DEVIN TOWNSEND On Use Of A.I. In Music: 'It's Too Early For Me To Have Internalized Exactly What I Feel About It'
May 30, 2026In a new interview with Italy's TrueMetal.it, Canadian visionary musician, composer, and producer Devin Townsend weighed in on the growing popularity of artificial intelligence (A.I.) in music, particularly as relates to its possibilities and its implications in terms of the way we make, produce and distribute music. Asked how he feels about A.I. and if he thinks it "actually poses a danger to musicians", Devin said (as transcribed by BLABBERMOUTH.NET): "Well, what do I feel about it? It's too early for me to have internalized exactly what I feel about it. What it has made me recognize, though, is that my perfectionist ways in the past, once confronted with perfect images, technically perfect images, like a lot of what A.I. can do — a couple of prompts and you can make METALLICA a funk band, and it's convincing, or you type in a bunch of words and it's an artistic rendering of an image that is just with precision that would take any normal person a year to do — what it has made me recognize is that our value as creators has much less to do with the perfection that we're chasing and more to do with our natures. If we can represent with some sort of authority and some sort of confidence our true nature, including the imperfections, including the mistakes, including the warts and the human aspect of it, A.I. provides a wonderful mirror for what is really important about human art. And I think it can even be described in some ways, it's the struggle. It's the struggle to keep going. It's a struggle to rationalize any creative avenue that seems in opposition to a fundamentally abstract existence. The humanity of human creative ventures, I think, have had a light shone on it by the speed and the perfection of A.I."

Collected data entries

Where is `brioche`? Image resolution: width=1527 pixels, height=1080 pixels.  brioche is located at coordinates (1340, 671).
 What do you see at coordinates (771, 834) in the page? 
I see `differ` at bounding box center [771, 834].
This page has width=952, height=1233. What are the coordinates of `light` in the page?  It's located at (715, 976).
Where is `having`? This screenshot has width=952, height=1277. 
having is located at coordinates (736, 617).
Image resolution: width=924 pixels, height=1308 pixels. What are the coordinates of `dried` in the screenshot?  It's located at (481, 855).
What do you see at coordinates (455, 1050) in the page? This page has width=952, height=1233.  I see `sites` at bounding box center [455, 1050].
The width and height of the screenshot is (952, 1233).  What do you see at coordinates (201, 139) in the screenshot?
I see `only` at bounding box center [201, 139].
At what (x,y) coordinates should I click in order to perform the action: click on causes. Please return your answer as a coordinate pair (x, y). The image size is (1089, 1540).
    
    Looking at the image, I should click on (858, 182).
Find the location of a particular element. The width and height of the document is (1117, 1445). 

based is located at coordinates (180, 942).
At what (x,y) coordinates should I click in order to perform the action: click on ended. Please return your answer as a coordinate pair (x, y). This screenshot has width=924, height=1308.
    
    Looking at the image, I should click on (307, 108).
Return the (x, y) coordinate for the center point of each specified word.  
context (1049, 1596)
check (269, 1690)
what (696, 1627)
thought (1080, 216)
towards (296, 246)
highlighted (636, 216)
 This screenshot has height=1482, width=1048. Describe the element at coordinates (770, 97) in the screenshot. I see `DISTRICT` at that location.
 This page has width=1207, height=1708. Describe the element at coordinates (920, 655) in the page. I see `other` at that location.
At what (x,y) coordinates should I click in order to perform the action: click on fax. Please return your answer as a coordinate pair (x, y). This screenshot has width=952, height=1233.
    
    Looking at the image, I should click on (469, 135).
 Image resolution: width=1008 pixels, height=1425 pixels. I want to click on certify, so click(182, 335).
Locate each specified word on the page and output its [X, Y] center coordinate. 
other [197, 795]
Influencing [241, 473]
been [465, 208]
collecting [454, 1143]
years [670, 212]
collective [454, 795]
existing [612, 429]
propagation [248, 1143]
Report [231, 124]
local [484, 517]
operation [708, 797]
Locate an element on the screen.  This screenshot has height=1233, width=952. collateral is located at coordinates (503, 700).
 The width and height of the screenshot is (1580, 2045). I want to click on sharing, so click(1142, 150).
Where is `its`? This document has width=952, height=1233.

» **EXERCISES TO COMPLETE**:
1) Using the Devin Townsend interview text, decide whether each statement agrees with it. Answer yes or no for each, and quote the deciding words from the text.
(a) Townsend says he has already worked out exactly how he feels about A.I.
(b) The interview was given to Italy's TrueMetal.it.
(c) Townsend says creators' value lies mostly in the perfection they chase.
2) Translate this sentence from the Devin Townsend interview text into Spanish: "It's the struggle to keep going."
3) Answer from the Devin Townsend interview text.
(a) What nationality is Townsend given?
(b) Which band does he say a couple of prompts can turn into a funk band?
(c) Who transcribed his words?

» **RESULTS OF THE TASKS**:
1)
(a) No: "It's too early for me to have internalized exactly what I feel about it."
(b) Yes: "In a new interview with Italy's TrueMetal.it"
(c) No: "our value as creators has much less to do with the perfection that we're chasing and more to do with our natures."

2) Es la lucha por seguir adelante.

3)
(a) Canadian
(b) METALLICA
(c) BLABBERMOUTH.NET